Seitdem ich auf Finkenwerder wohne, habe ich den schönsten Arbeitsweg der Welt: Ich fahre mit der Fähre über die Elbe, einmal direkt durch den Hafen. Wenn die Sonne scheint, dann hat man sie direkt im Gesicht, fährt an den Terminals vorbei, der Elbphilharmonie entgegen. Und abends dann wieder zurück. Wenn ich mich entscheiden müsste für eine Richtung, dann wüsste ich die Antwort recht schnell: Es ist der Weg nach Hause, zurück auf meine Insel. An den Landungsbrücken raus und auf die Fähre und alles zurücklassen, was an diesem Tag war. Auf der anderen Seite des Flusses.

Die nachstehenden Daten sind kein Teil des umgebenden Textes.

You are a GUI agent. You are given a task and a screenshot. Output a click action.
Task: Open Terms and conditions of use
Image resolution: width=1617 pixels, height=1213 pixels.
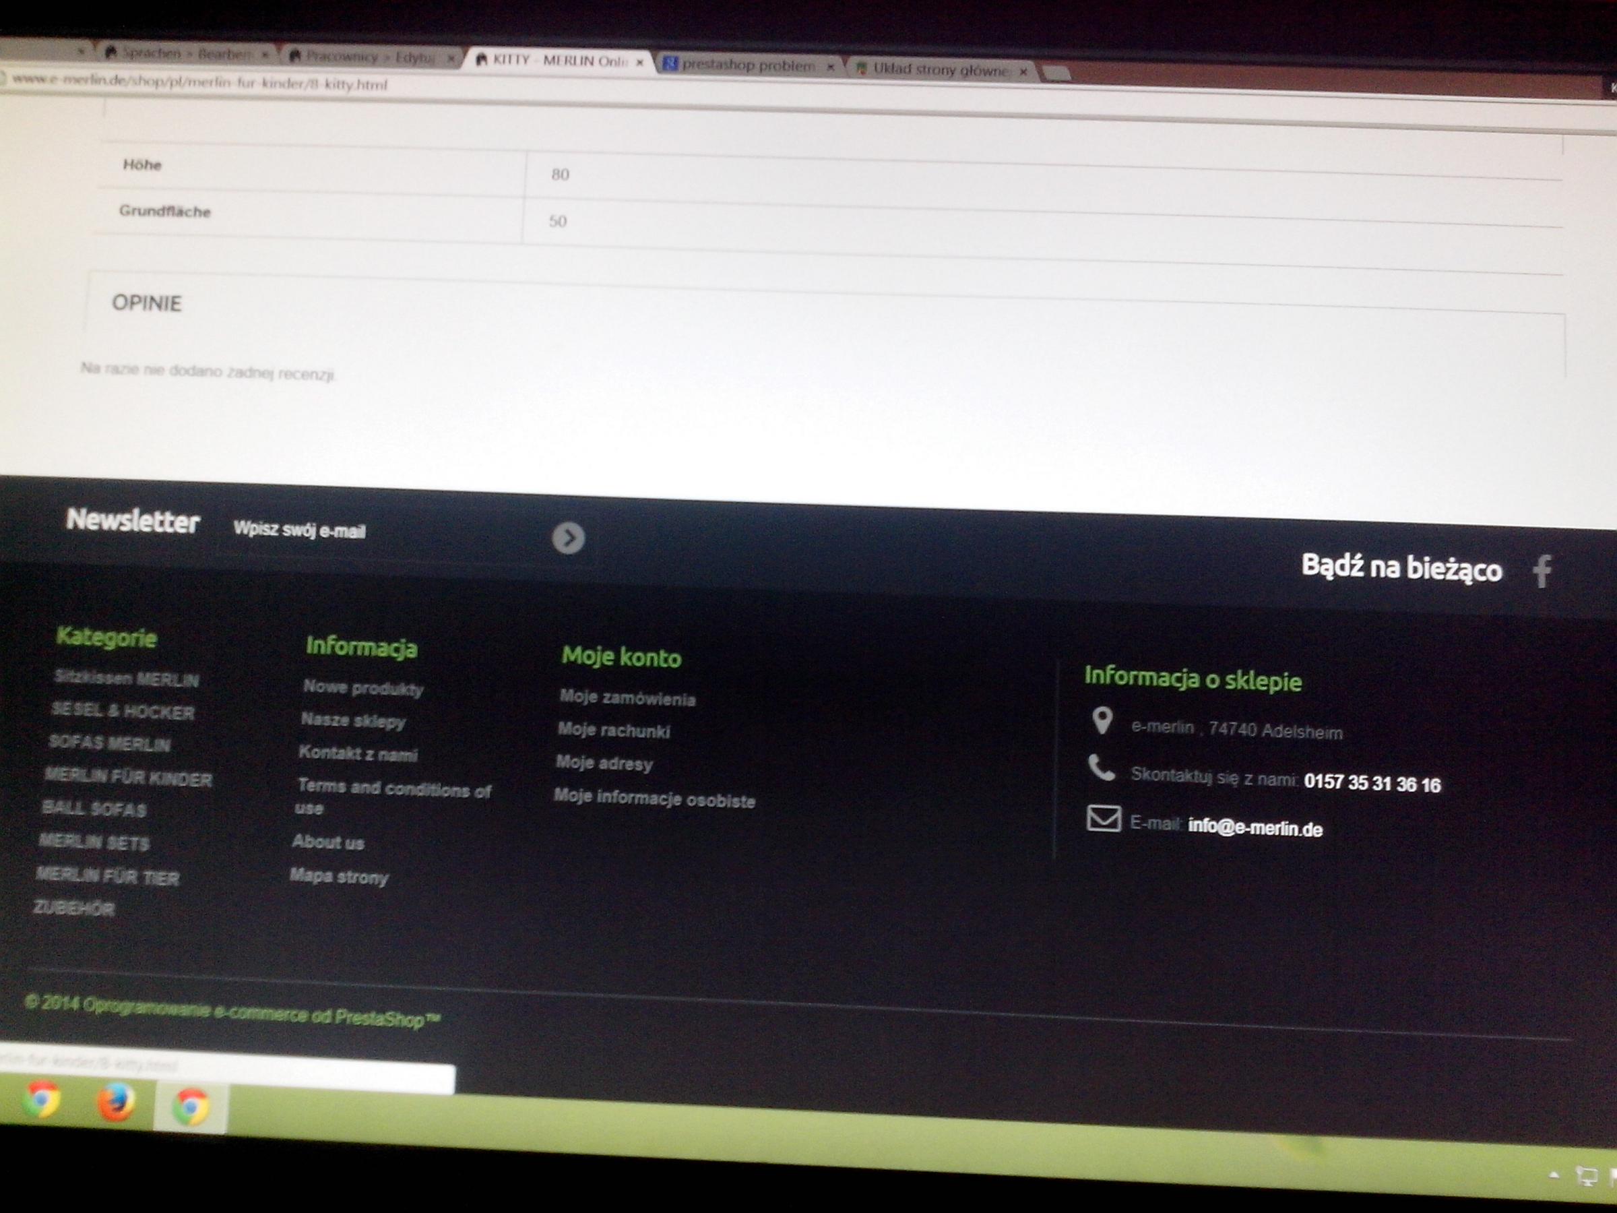point(393,790)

Zwei Jahre ist unser Umzug nach Finkenwerder bald her. Als ich 2006 nach Hamburg kam, wohnte ich erst in Altona-Altstadt, dann in Ottensen, schon da zog es mich immer Richtung Hafen. Da saß ich dann, zusammen mit all den Sehnsüchtigen dieser Stadt, früh am Morgen oder mitten in der Nacht. Um auf die Elbe zu schauen, hinüber zu den Terminals, zu diesem Teil der Stadt, der nie schläft, der immer arbeitet. Der immer leuchtet.

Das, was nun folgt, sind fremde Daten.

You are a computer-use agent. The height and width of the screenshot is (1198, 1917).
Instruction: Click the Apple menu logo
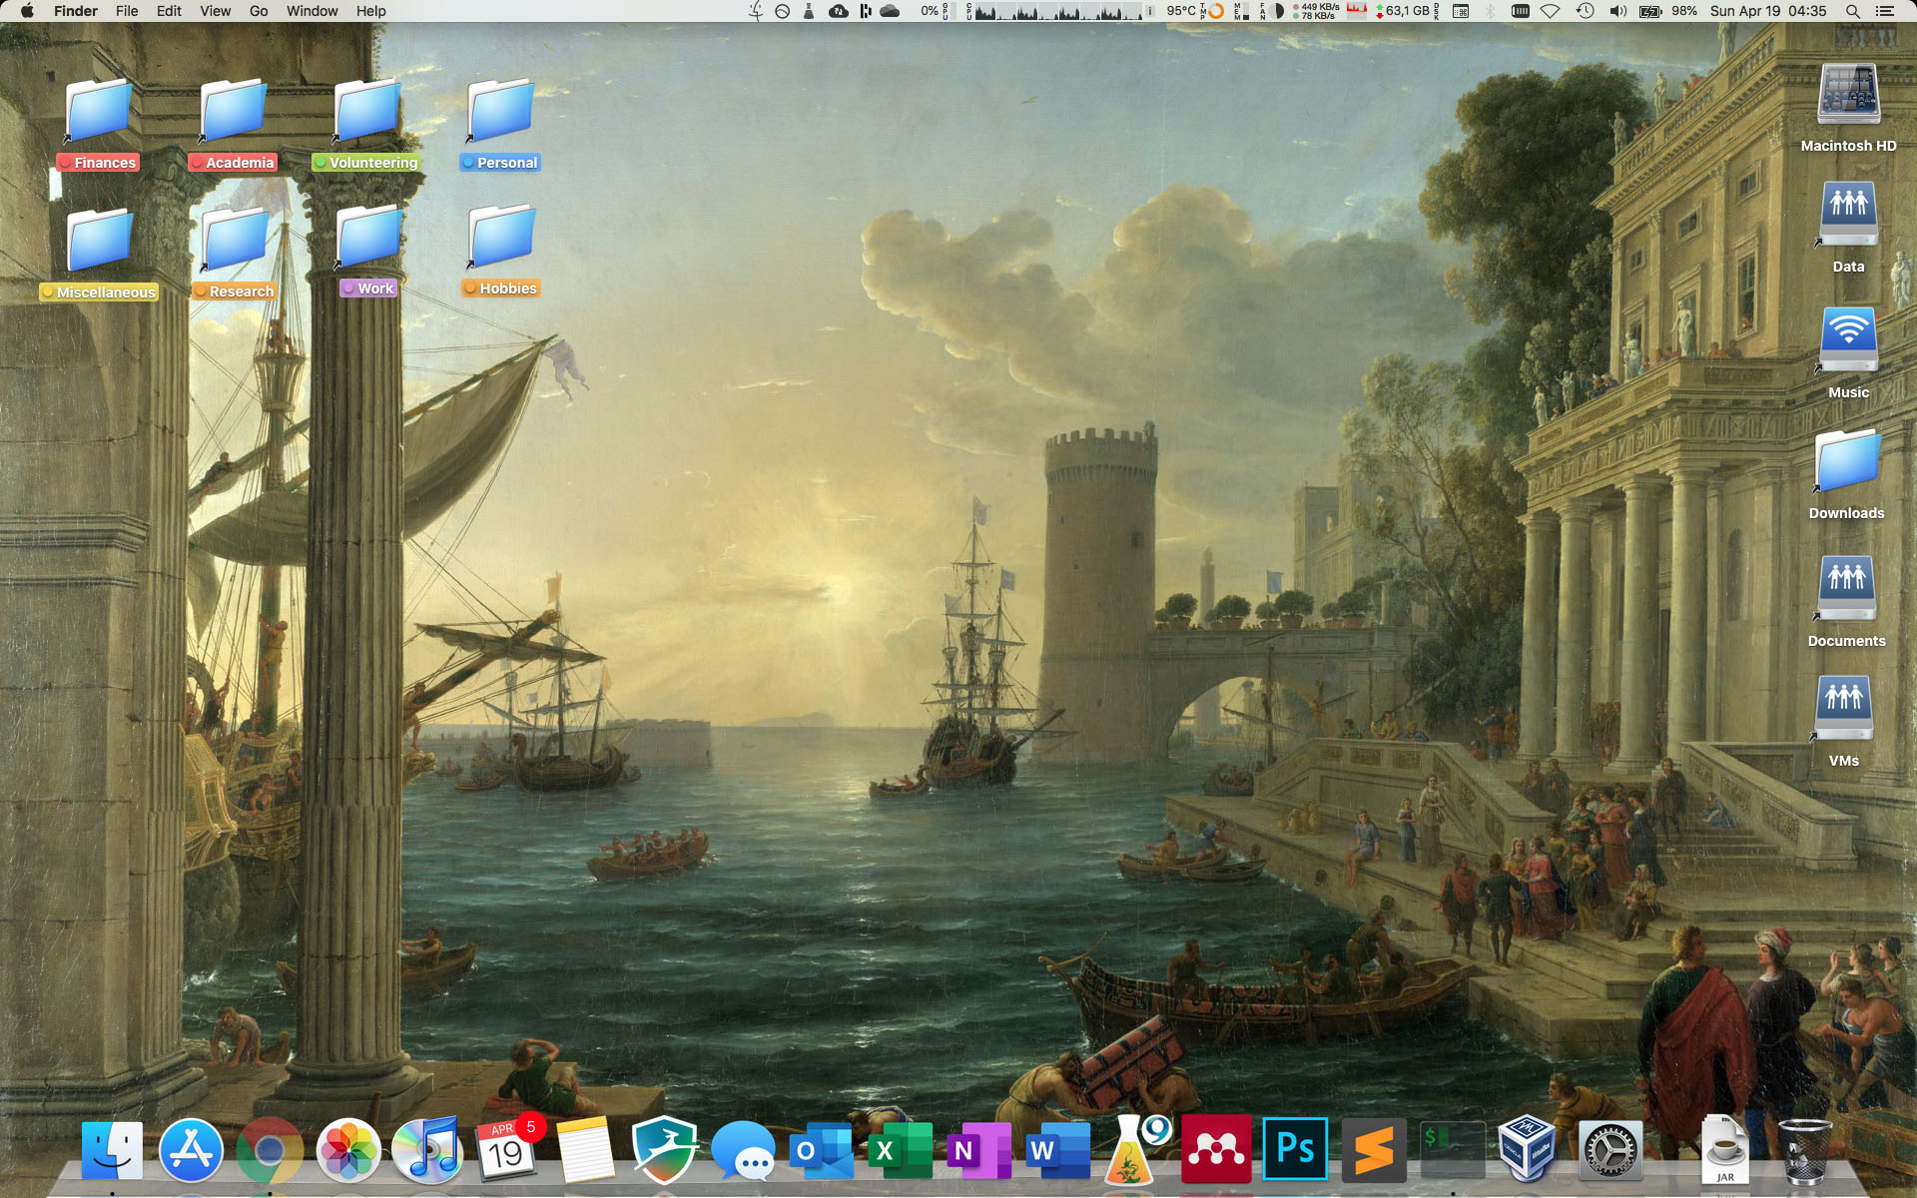[27, 11]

Finkenwerder ist für mich noch immer ein Leuchten, ich werde nicht müde, diesen Stadtteil zu entdecken. Den ich früher nur vom Durchfahren kannte und nicht weiter beachtete, nur die Straßennamen fand ich schön. Tweeflunken, Dwarspriel, Ploot. Hätte Erich Kästner sich nicht schöner ausdenken können.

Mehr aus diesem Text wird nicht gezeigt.